Meta has taken to its website to announce Voicebox, a new generative AI model that Meta described as a "breakthrough in generative AI for speech".

According to the press release, Voicebox is aimed at creators that are looking to speed up the audio editing process, such as removing car horns or a dog barking from the background of pre-recorded audio clips.
Additionally, Voicebox will be used to assist visually impaired people in hearing written messages from friends and family. Meta states that Voicebox is multilingual, being fluent in six languages, users will be able to speak any foreign language in their own voice. Languages include English, French, German, Spanish, Polish or Portuguese.
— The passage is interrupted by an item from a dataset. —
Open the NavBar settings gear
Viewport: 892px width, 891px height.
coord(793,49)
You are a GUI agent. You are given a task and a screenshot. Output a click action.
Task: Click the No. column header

How does this work? It's quite simple. A user would give Voicebox an audio sample of their voice. The sample can be as short as a two-second clip of their voice. From there, the artificial intelligence extrapolates the voice and creates a specific audio style, which gives the user a voice replication.
Voicebox has raised some important ethical questions as people will now be able to replicate loved ones, best friends, and enemies' voices with as little as two seconds of audio. What are the unintended implications of such a technology?
Meta is aware of the potential danger of such a technology and has thankfully kept Voicebox's underlying code under wraps.
"There are many exciting use cases for generative speech models, but because of the potential risks of misuse, we are not making the Voicebox model or code publicly available at this time," the company wrote in a research blog.